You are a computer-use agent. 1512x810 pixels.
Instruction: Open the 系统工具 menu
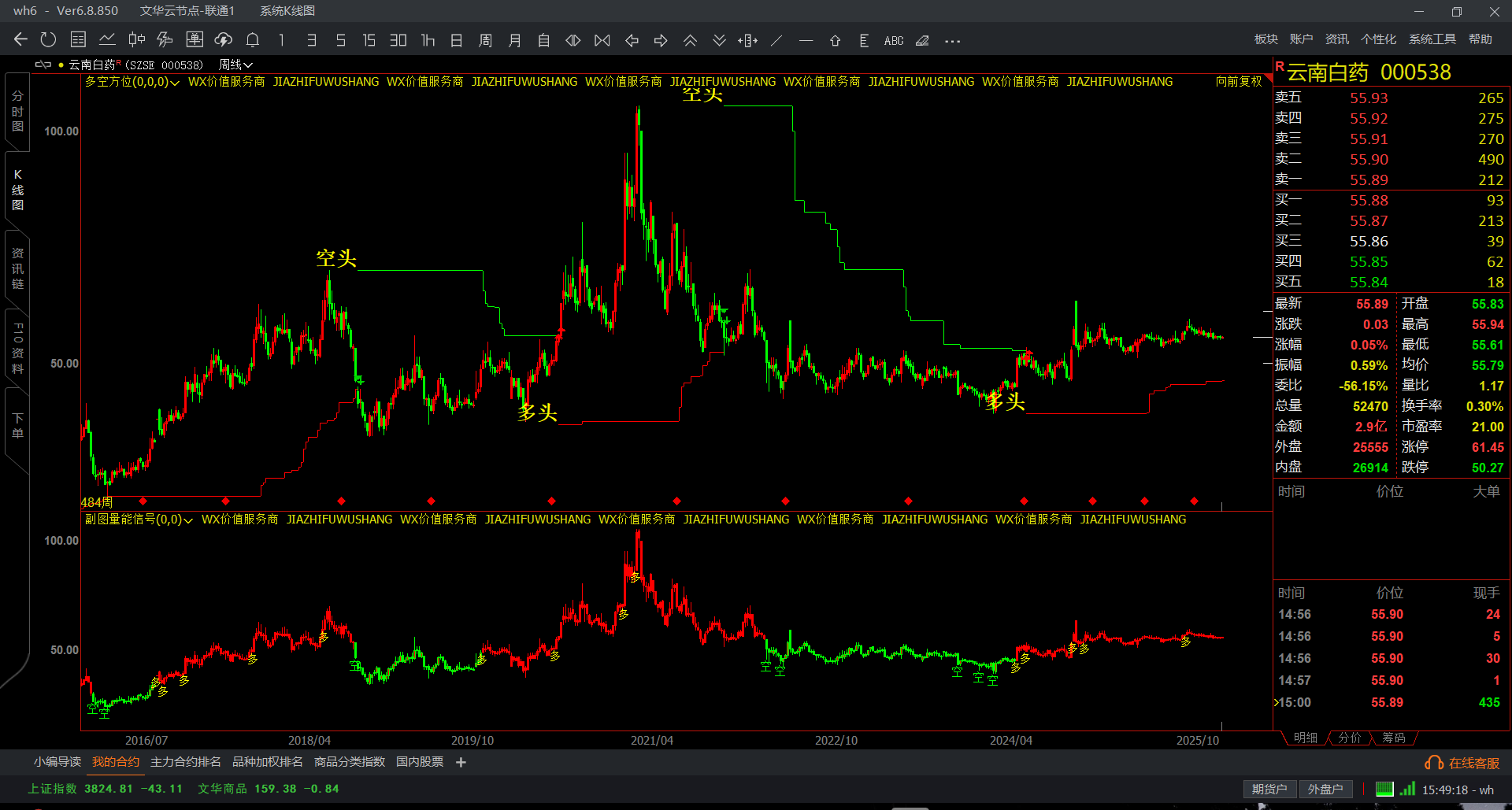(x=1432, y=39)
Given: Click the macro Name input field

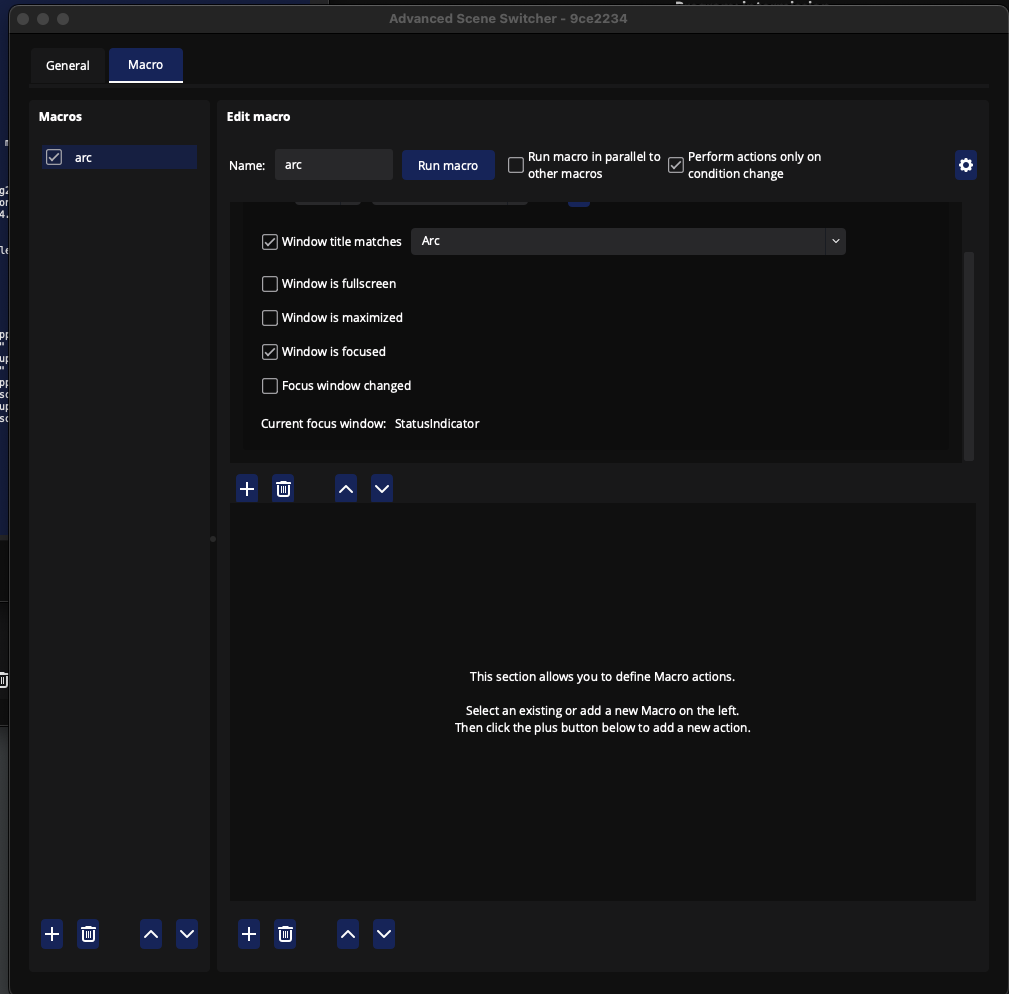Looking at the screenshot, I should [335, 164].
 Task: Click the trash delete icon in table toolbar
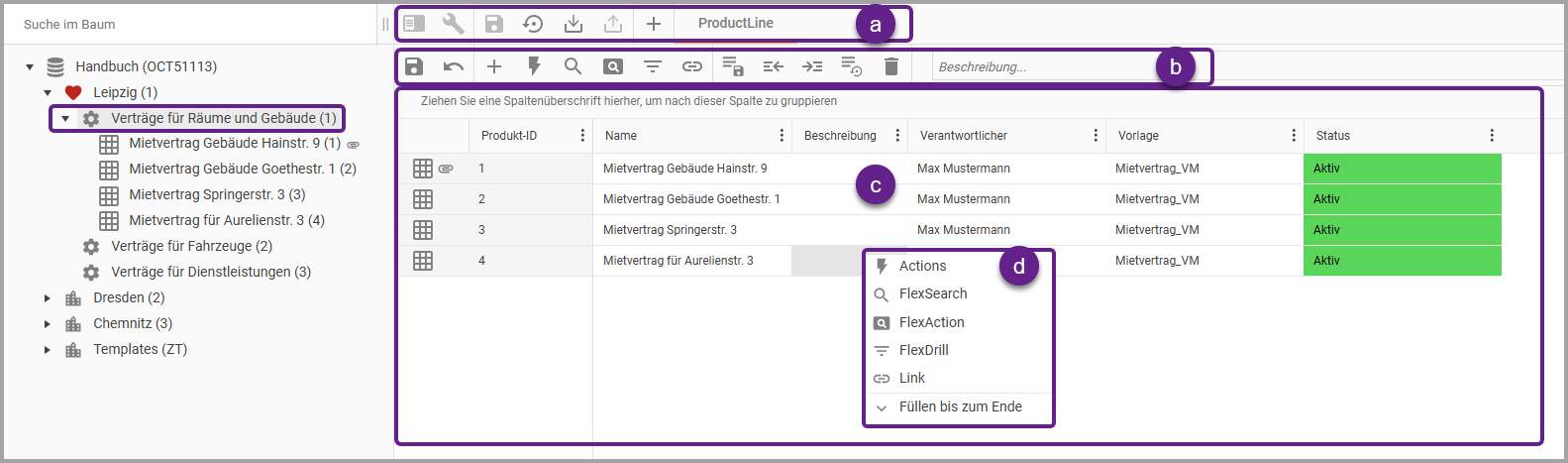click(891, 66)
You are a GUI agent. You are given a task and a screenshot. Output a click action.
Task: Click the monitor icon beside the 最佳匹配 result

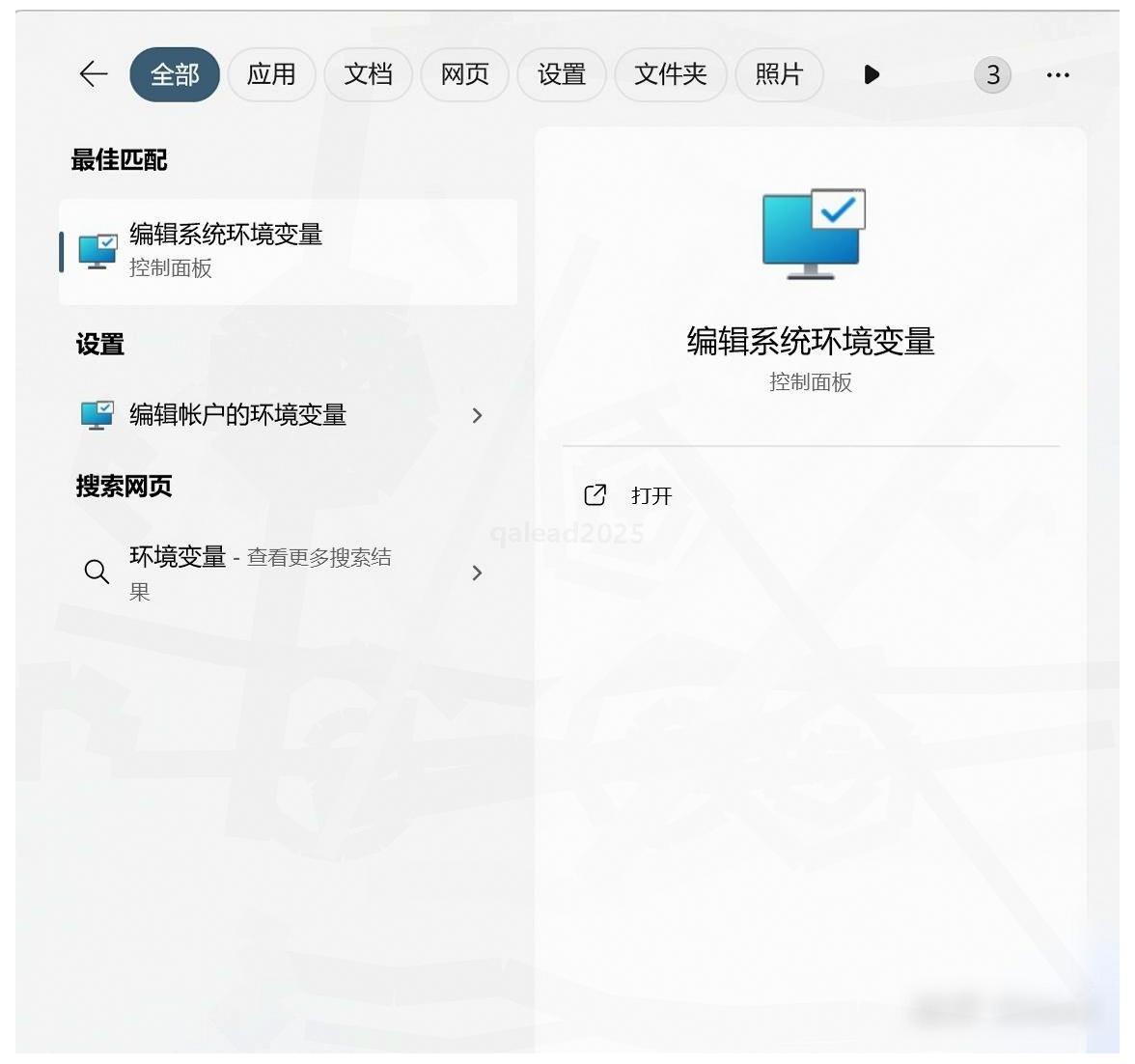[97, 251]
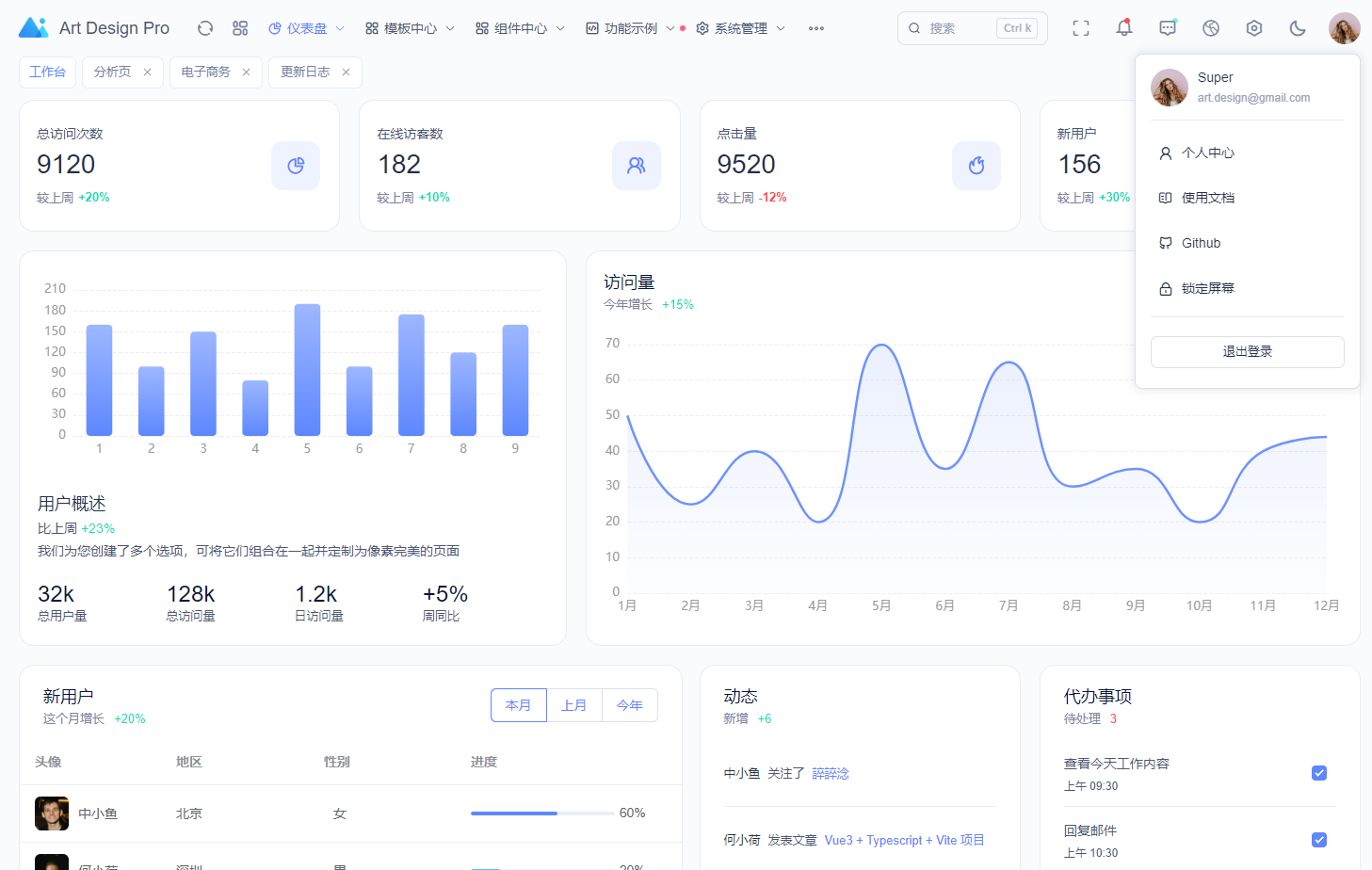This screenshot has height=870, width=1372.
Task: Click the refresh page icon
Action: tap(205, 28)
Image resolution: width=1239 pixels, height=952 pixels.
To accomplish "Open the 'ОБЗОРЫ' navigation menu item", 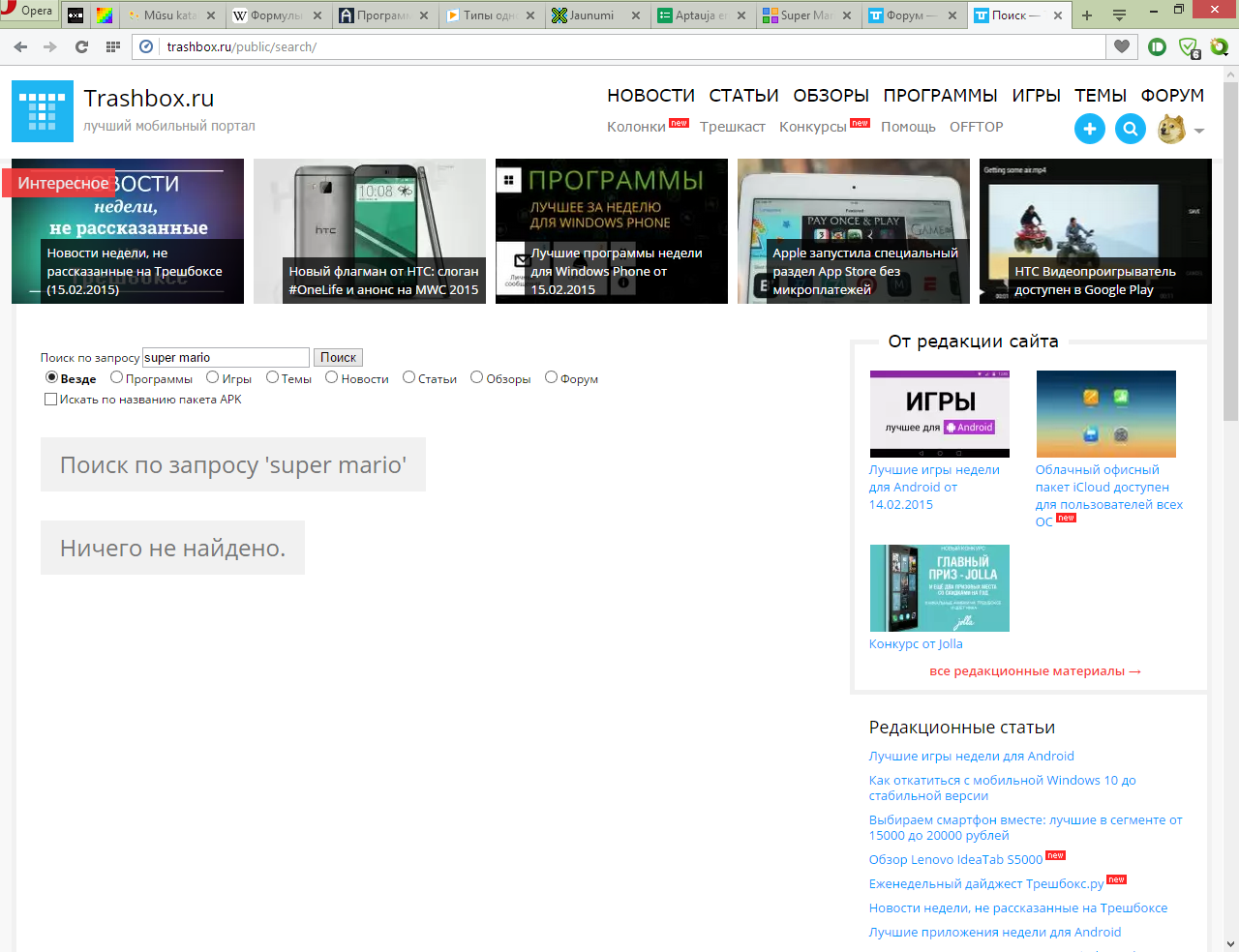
--------------------------------------------------
--- What you should do ---
State how many lines in the data include the string "agent". Nothing else belongs in the reply.

--- Solution to this exercise ---
2